4.3.5 SCE(R)s are also provided in connection with specific projects or outcomes.
4.3.6 Local authorities receive grants and contributions from other sources for example NDPBs and the National Lottery distributors as well as contributions from the private sector, for example for access roads or traffic management schemes.
4.4.1 A capital receipt is what is received by a local authority from the sale of a capital asset, such as a council house, or from the repayment of a grant or loan made by the authority to someone else to use for capital spending.
4.4.2 Until 31 March 2004, all capital receipts were divided into usable and reserved parts when they were received. Only the usable part could be used to fund new capital spending. The reserved part had to be set aside as provision to repay debt or meet other credit liabilities. From 1998 receipts from the sale of most non-housing assets were fully usable, but set-aside in relation to housing receipts (at 75% for council houses and 50% for other housing assets) continued until 31 March 2004.
4.4.3 From 1 April 2004, there is no requirement to set aside any part of a receipt, though authorities are still free to earmark all or some of their receipts for debt redemption if they wish. However, a new pooling system has been put in place requiring authorities to pay to the Government a proportion of their capital receipts from the sale of housing land and dwellings. Large and Small Scale Voluntary Transfers are excluded from this scheme.

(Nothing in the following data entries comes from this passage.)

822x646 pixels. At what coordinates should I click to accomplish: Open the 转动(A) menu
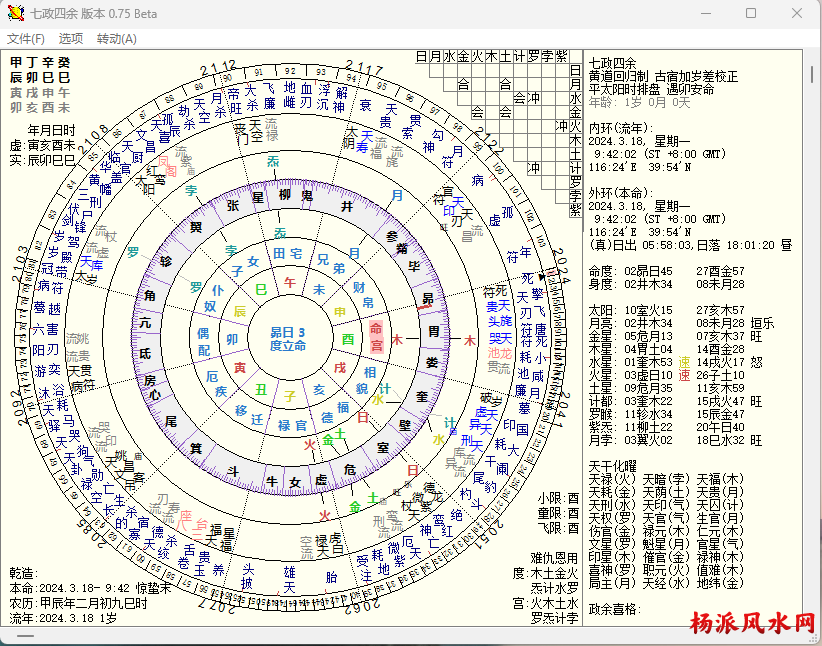click(117, 38)
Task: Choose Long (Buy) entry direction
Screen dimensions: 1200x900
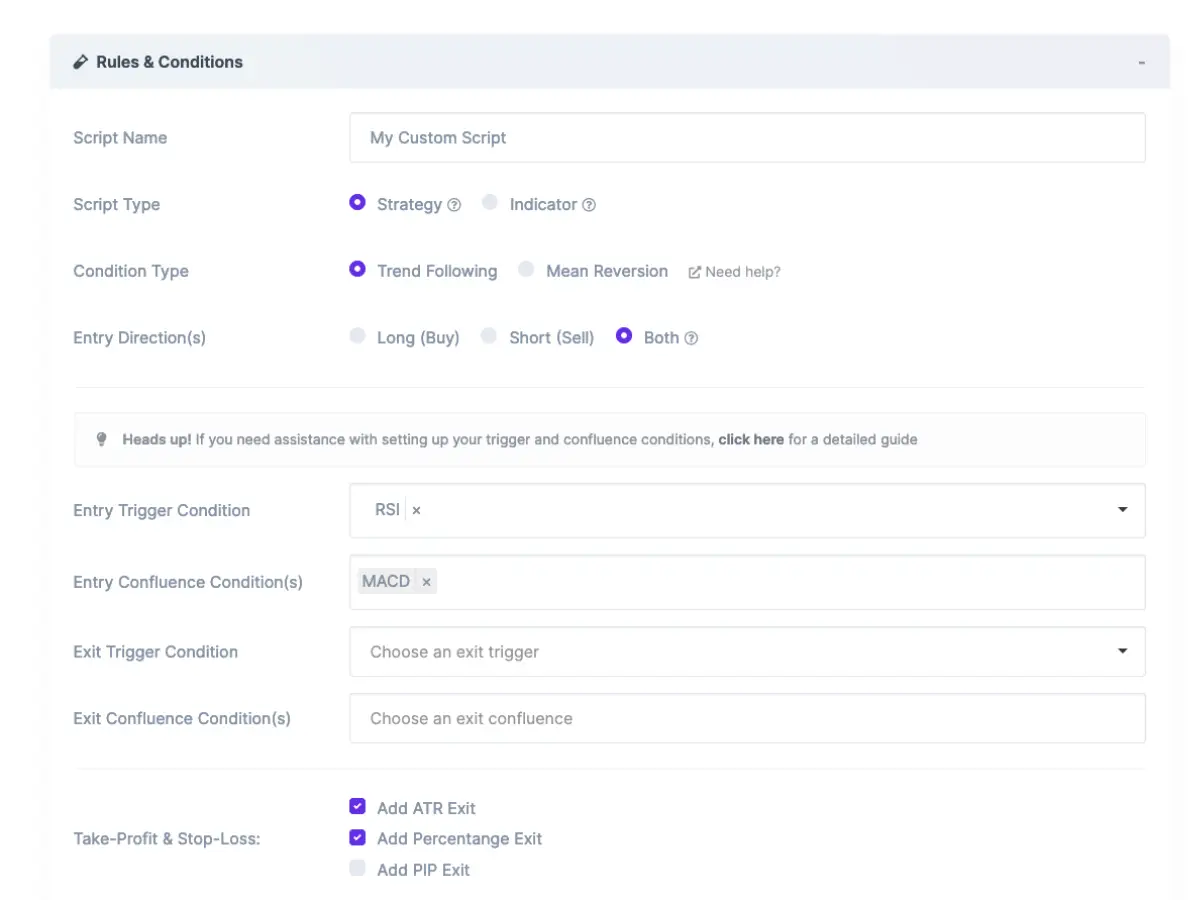Action: 357,337
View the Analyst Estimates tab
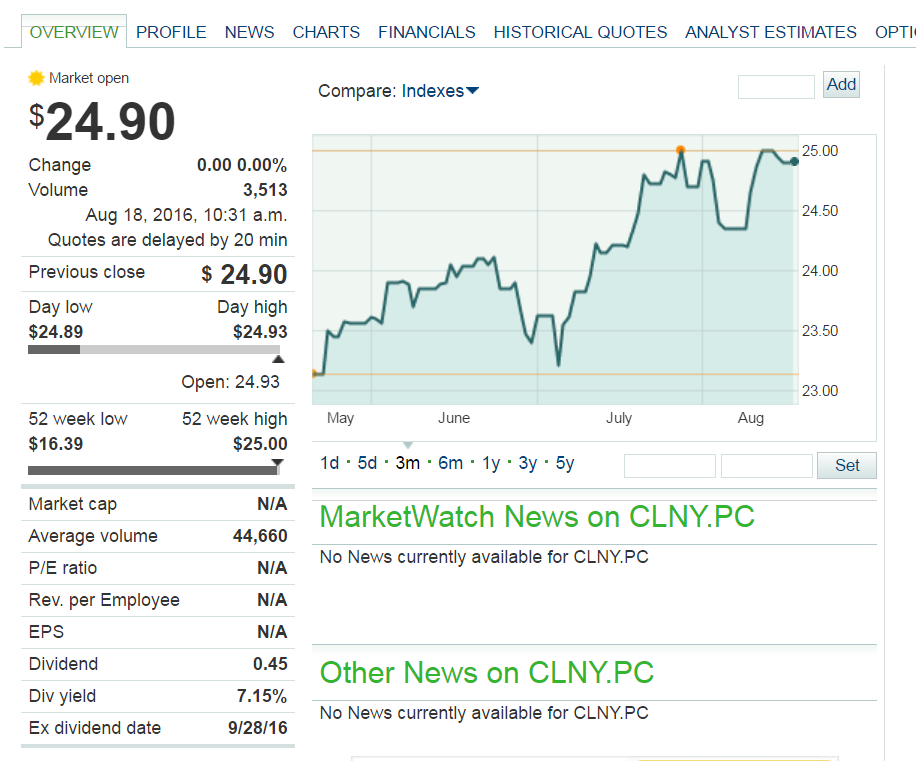 click(x=770, y=32)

- Most capital receipts are from the sale of assets (97% in 2005-06) and mainly fixed housing assets (59% in 2005-06).

4.5 Private Finance Initiative
4.5.1 The Private Finance Initiative (PFI) provides an additional and different route for local authorities to secure the use of a capital asset such as a building. It offers a form of public-private partnership under which local authorities can pay for the use of new or improved capital assets (and some associated services) rather than themselves borrowing to build or buy the assets. They do this by entering into a contract under which the private sector partner will design, build, finance and then operate or manage the asset. The essence of such contracts is that the authority’s regular payments to the contractor are linked to the latter’s operating performance. If, for example, the building is not cleaned or heated or maintained to the level specified in the contract, then the contractor’s remuneration is abated according to a formula specified in the contract. In this way, risk is transferred from the public to the private sector. If that risk transfer is significant, the overall transaction does not score on the public sector balance sheet.

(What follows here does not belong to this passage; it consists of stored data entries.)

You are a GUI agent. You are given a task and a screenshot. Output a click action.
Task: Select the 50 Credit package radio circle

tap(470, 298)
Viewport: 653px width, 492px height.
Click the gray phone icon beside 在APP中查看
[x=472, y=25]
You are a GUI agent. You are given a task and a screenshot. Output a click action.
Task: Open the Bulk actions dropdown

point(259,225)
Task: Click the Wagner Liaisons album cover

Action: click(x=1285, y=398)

4.5.2 The local authority PFI programme is the government’s way of providing financial support for local authority projects which meet an appropriate set of criteria. Departments receive allocations in each Spending Review which are intended to cover planned PFI activity over the Review period. The plans become reality when a PFI credit is issued to an authority once a contract for the project has been signed. The PFI credit measures the capital value of a project which government will support and in due course triggers an ongoing stream of revenue grant. This is similar to the revenue support issued to local authorities for the borrowing costs arising through their mainstream capital programmes.
4.5.3 Capital investment funded through PFI is excluded from the expenditure figures appearing in the rest of this chapter.
- Education accounts for about half of the local authority PFI programme compared with only 21% of traditional capital spending.
- In 2000-01 transport did not feature in the local authority PFI programme; by way of contrast, in 2004-05 it accounted for 10.3% of the PFI programme, and 18.4% in 2005-06.